Ey benim tek binici padişahım, atlı senin gibi olmalı da vehimden (Kötü ihtimalleri akla getirip yanlış ve yersiz düşünceye saplanıp olmayacak bir şeyi olacakmış gibi kabul etmekten kurtulmalı), şüpheden (Gerçeğin, doğrunun ne olduğunu kestirememekten oluşan kararsıztan) o yana at sürmeli, eşip (Araştırıp inceleyerek doğruyu bulmalı, yanlıştan, kararsızlıktan) uzaklaşmalı.

Aşk abıhayattır (Ölümsüzlüktür), seni ölümden kurtarır;
Kendisini aşka atana ne mutlu.

Bu can, yaş dala benzer, kendine çekedur (Çekmeye devam et);
Bil ki ne kadar çekilirse sana doğru o kadar eğilir.

Benim canım da, gönlüm de o madene dalmış, sarhoş olmuş, gitmiştir;
Her gün, aşka yeni tutulmuş gibi başka bir yol-yordam kurmaya girişir.

Çenk (Arpı andıran telli çalgı) gibi gamdan iki büklüm oldun mu o vakit seni tatlı-tatlı bağrına basar, vasıtasız okşamaya, sevmeye koyulur.
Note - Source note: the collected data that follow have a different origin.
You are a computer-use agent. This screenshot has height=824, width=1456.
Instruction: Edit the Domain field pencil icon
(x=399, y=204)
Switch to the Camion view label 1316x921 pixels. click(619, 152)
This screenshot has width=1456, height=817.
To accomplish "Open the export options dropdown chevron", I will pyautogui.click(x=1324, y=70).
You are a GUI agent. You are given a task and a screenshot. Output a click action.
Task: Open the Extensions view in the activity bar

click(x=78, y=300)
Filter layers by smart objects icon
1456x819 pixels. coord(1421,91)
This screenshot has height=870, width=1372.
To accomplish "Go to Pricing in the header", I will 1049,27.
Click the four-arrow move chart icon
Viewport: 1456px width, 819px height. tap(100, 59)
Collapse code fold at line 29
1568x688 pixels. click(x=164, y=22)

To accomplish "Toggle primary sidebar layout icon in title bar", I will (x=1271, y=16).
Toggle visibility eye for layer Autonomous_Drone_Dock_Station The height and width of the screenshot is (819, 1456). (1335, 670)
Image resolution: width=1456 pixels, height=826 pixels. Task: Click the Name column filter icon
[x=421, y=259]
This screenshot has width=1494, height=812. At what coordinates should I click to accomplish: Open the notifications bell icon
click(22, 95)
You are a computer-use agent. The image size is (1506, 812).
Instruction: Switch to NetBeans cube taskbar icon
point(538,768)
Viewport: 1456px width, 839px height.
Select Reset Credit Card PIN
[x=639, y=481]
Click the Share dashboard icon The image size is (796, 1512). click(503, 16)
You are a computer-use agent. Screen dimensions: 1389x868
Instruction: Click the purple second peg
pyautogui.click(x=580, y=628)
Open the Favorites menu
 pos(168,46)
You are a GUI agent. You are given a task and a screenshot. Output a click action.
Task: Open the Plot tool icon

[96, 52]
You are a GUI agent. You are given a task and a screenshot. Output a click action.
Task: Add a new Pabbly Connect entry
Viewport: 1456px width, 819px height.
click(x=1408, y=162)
O aslana meftun (Tutkun, gönül vermiş, vurgun) olan ceylanın kanı değişti, tazeleşti mi aslan, onu sağ yanına alır da beraberce salına-salına yürür gider.
                          ***   
DİVAN-I KEBİR 2 CİLT MEVLÂNÂ CELÂLEDDİN
Hazırlayan: Abdulbaki GÖLPINARLI
İstanbul REMZİ KİTABEVİ 93
                             ***
Neler öğrendik:
1.    İsteklerini bire indirip Allah’ı sevdiren, Allah nuru saçan kişiyi tutkulu bir biçimde sevip bağlananın kötülükler önermeyeceğini, ahlak anlayışına uymayan davranışlara yönelmeyeceğini öğrendik.
2.    Tutkulu sevdiğimize her an ulaşmanın zevkini duymamız, uzak kalında sıkıntımızı anlatmamız gerektiğini öğrendik.
3.    Sevilen kişinin Ay’a bile ışık verecek, karanlıkta yolunu göremeyenlere ışık vermesi, kolayca gönlü olmayan, kendini ağır satan, ısrar bekleyen davranışta olması gerektiğini öğrendik.
4.    Çocukluktan kurtulmak için; Allah’a giden yolu gösterip, bu yolu aydınlatana sevgiyle bağlanıp hizmet etmemiz gerektiğini, bir arada olunamadığı zaman sıkıntı duymamız gerektiğini öğrendik.
5.    Tutkulu bir sevgiyle seven kişinin sevdiğinin güzel özelliklerini gördükçe, anladıkça hayran olup kendinden geçmesi gerektiğini öğrendik, anladık.
6.    Allah’a kavuşmuş, bize bu yolu öğreten kişiye yakın olmak için benliğimizden, ben merkezli davranışlarımızdan, toplumun kınayışlarından uzaklaşmamız gerektiğini öğrendik. 
                                *
İşte böyle yaren;
Canımızın isteklerini aşk ülküsüne doğru çekmemiz, aşk madenine dalmamız, aşkın her an yeni yollar açtığını görmemiz ve iyice yoğunlaştığımız zaman aşkın varlığının bizi sevmeye, kabul etmeye başlayacağını, böylece Aşkın insanı ölümsüzleştirdiğini, öğrendik, anladık.

Cesur, yiğit, gürbüz kişiye gönül verenin, hizmet edenin hasta kanının sağlam kanla değişeceğini, tazeleşeceğini, o güzel kişinin yanında yer alacağını öğrendik, anladık.